Yes. As long as gold is in solution. Buy or make some stannous chloride and test the solution to make sure gold is in the solution before you start or you could wind up chasing your tail.


----------



## FrugalRefiner (Feb 4, 2016)

malikjob07, I've combined your three different threads into the first one since they are all about the same material. Creating three different threads just scatters the information around and adds to the clutter on the forum.
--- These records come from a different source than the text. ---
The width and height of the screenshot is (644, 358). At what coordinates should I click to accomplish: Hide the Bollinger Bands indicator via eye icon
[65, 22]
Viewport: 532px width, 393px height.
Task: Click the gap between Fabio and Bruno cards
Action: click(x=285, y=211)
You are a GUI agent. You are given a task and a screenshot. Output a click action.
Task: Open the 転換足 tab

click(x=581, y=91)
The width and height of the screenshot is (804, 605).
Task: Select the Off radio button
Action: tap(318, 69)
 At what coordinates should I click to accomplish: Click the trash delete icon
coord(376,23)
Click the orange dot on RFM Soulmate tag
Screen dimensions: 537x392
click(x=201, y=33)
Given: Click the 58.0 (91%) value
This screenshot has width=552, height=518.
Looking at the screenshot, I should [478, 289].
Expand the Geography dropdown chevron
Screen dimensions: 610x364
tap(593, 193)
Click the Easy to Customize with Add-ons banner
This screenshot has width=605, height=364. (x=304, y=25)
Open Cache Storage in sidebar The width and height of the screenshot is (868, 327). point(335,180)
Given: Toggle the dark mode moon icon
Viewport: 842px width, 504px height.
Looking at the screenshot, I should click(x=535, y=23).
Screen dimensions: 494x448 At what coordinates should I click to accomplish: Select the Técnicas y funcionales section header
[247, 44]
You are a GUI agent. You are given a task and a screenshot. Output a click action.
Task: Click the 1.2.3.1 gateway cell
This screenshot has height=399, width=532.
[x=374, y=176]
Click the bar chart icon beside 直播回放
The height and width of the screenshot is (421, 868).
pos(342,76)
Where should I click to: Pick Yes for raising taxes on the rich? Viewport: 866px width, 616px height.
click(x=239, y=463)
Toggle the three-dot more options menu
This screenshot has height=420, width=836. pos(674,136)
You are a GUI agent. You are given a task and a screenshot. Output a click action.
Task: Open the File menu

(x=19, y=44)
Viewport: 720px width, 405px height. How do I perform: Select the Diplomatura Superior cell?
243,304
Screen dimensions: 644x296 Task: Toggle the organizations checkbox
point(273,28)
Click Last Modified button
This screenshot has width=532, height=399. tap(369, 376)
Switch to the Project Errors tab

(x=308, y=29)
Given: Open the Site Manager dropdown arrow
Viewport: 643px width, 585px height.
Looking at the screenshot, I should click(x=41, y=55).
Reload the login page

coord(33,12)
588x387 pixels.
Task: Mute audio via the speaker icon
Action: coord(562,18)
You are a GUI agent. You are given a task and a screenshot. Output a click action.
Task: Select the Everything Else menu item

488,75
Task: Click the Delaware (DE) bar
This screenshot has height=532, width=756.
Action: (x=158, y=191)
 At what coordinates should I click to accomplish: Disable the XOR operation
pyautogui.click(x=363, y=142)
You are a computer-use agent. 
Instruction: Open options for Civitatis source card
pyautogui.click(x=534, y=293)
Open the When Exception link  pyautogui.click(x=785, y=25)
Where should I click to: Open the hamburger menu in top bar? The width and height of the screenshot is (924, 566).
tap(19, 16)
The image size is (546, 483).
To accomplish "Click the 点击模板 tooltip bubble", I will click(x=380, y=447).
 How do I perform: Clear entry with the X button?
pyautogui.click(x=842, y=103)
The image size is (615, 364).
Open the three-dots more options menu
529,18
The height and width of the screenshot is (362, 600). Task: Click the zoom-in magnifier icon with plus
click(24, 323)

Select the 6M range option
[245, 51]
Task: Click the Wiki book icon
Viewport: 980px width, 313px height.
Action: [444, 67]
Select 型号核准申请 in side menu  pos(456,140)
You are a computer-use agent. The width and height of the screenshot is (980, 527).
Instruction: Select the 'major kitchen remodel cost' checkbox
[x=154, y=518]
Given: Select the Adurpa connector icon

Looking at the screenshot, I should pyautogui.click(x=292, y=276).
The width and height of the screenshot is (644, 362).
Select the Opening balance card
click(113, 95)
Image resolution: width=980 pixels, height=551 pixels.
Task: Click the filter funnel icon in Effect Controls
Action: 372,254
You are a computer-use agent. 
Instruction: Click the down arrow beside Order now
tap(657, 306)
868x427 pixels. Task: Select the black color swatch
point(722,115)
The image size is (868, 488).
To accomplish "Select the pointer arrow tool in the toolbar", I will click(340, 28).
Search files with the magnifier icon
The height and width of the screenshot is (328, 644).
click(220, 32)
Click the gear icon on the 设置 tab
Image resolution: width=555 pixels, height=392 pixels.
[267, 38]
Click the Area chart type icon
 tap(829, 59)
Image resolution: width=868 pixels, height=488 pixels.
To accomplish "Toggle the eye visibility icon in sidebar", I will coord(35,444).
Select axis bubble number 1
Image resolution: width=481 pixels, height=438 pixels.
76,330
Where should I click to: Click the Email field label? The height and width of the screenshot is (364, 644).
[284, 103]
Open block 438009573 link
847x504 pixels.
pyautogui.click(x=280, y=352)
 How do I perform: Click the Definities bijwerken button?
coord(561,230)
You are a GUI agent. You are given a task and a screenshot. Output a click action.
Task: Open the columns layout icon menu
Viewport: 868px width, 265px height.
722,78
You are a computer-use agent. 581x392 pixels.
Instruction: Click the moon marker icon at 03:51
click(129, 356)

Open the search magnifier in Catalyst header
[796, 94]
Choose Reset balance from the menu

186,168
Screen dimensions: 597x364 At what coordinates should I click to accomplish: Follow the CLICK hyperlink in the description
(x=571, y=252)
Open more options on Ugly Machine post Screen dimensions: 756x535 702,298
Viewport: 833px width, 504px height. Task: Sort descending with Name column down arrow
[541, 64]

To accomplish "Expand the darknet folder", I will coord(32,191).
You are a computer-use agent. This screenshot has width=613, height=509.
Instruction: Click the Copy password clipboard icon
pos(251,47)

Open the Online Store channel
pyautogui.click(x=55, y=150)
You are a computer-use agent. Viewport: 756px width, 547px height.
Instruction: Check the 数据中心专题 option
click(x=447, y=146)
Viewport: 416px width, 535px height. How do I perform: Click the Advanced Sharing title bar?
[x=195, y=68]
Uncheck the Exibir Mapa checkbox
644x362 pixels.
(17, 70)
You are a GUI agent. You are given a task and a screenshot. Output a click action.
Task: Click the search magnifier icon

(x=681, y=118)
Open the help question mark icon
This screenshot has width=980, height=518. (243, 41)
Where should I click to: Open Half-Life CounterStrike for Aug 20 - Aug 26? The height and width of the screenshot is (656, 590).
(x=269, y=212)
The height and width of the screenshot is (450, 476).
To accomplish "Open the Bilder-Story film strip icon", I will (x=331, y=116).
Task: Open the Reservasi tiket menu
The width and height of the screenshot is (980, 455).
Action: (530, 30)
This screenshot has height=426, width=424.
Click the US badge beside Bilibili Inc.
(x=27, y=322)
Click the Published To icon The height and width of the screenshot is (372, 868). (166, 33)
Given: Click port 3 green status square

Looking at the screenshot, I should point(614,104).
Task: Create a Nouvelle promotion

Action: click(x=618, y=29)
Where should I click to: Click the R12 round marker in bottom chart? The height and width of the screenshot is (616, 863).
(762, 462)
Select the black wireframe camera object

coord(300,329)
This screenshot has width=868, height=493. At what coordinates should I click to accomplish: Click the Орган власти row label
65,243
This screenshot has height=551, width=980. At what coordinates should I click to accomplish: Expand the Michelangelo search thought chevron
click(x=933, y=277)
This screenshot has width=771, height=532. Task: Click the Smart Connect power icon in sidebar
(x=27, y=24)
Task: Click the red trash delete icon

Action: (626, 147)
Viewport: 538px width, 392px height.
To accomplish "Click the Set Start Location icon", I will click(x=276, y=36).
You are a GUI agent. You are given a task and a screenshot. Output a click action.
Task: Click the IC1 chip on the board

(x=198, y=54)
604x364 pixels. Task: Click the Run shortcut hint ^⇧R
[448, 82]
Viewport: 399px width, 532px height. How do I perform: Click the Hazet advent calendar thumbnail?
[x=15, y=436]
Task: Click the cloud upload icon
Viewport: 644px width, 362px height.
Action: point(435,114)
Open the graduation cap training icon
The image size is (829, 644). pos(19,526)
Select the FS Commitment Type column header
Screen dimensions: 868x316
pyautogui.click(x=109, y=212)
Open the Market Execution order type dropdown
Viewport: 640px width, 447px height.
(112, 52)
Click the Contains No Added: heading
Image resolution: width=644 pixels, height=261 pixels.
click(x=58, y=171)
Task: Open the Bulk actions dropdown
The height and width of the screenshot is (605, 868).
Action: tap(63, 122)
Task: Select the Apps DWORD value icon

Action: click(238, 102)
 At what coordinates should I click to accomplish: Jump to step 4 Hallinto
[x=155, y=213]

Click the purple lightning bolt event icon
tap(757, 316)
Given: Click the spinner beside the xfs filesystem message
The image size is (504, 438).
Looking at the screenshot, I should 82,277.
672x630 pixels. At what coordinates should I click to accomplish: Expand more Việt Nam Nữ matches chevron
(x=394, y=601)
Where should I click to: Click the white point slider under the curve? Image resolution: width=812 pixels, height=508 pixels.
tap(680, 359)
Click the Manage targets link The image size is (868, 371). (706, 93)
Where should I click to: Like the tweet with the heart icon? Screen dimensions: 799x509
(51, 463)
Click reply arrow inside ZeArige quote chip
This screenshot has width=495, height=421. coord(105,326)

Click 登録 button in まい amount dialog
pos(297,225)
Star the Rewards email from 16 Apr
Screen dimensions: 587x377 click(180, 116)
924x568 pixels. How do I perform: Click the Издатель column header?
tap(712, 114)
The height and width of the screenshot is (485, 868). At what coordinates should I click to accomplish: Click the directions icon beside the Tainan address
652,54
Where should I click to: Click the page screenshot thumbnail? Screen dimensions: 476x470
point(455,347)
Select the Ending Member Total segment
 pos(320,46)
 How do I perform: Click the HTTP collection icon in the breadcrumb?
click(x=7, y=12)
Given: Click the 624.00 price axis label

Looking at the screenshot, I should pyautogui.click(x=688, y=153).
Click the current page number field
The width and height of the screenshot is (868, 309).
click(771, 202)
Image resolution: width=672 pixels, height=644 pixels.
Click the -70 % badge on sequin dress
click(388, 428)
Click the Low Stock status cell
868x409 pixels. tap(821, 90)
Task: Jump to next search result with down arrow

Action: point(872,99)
Please post any future questions about this material in this thread.

Dave


----------



## malikjob07 (Feb 4, 2016)

ok sorry newbie fault


----------



## FrugalRefiner (Feb 4, 2016)

No problem.

Dave


----------



## malikjob07 (Feb 5, 2016)

well dear friends , i still stuck in recovering gold from my waste :x ....so my last experiment was a mixture of hydrochloric acid + hydrogen peroxide 9% = dissolve all the gold ( a green clear solution ) then i add pinch of bicarbonate sodium to neutralize the acid till the boiling stop( can't get access to urea) then i used the copperas as acid and nothing goes down(Gold precipitation).
what i did wrong :| ? i am sure that my waste contain gold ( sim card skeleton) .
Please any advice...... :idea:


----------



## nickvc (Feb 5, 2016)

malikjob07 said:


> well dear friends , i still stuck in recovering gold from my waste :x ....so my last experiment was a mixture of hydrochloric acid + hydrogen peroxide 9% = dissolve all the gold ( a green clear solution ) then i add pinch of bicarbonate sodium to neutralize the acid till the boiling stop( can't get access to urea) then i used the copperas as acid and nothing goes down(Gold precipitation).
> what i did wrong :| ? i am sure that my waste contain gold ( sim card skeleton) .
> Please any advice...... :idea:



Have you tested the solution with stannous chloride to check your gold is actually in solution and hasn't cemented back out?
Also depending on the volume of solution to the ratio of gold,if it's only got small amounts of gold in it,it may take time for precipitation to occur.
First though check your solution!


----------



## Grelko (Feb 5, 2016)

Just incase ---- How to make stannous chloride http://goldrefiningforum.com/~goldrefi/phpBB3/viewtopic.php?f=52&t=22011

Also, what color was the Copperas? Green or Brown? Brown means that it has gone bad and will not work.


----------



## malikjob07 (Feb 5, 2016)

thank you guys for reply i really appreciate your help and concern  ....
Actually the copperas was totally green and i started with drops then i add 10 ml for 1 L then more with little heat but nothing happened  , and unfortunately i haven't access to stannous chloride neither for the necessary ingredient to make one.So what can you advice me guys ? :idea:


----------



## nickvc (Feb 5, 2016)

To make stannous find some tin as pure as possible and dissolve in hydrochloric leave a little tin in the solution and seal. To test take a small sample of your solution on a white plastic spoon and add a drop of your stannous and watch the reaction, report back exactly what you see happen over say 5 minutes.


----------



## malikjob07 (Feb 5, 2016)

where to find a pure tin ?


----------



## Barren Realms 007 (Feb 5, 2016)

You can find tin in 95/5 rolled plumbing solder or from tin fishing weights. You can also look on Lazersteves web site and he sells it. Or Fleabay.


----------



## rickbb (Feb 5, 2016)

Pure? Why pure, what purpose will it be doing? How pure does it need to be?


----------



## 4metals (Feb 5, 2016)

Action Mining sells tin metal (high purity) for about $1.25 a gram for 10 grams. http://www.actionmining.com/Catalog.pdf

10 grams will last a long time for a hobbiest. And I would guess it is cheaper than buying a pound of solder.


----------



## FrugalRefiner (Feb 5, 2016)

You can also find stannous chloride crystal on FeePay. I bought a quarter pound for $9.99. Using Lou's most recent recommendation of using 1 gram of crystals, 5 ml HCl, 20 ml. of water, and a bit of tin, It will last a lifetime. I bought my tin in the form of tin fishing sinkers from Walmart. They have packages of tin split shot for $1.56 per package.

Dave


----------



## 4metals (Feb 5, 2016)

I use the stannous chloride, DI water and HCl with a few pieces of metallic tin as well. And it is long lived.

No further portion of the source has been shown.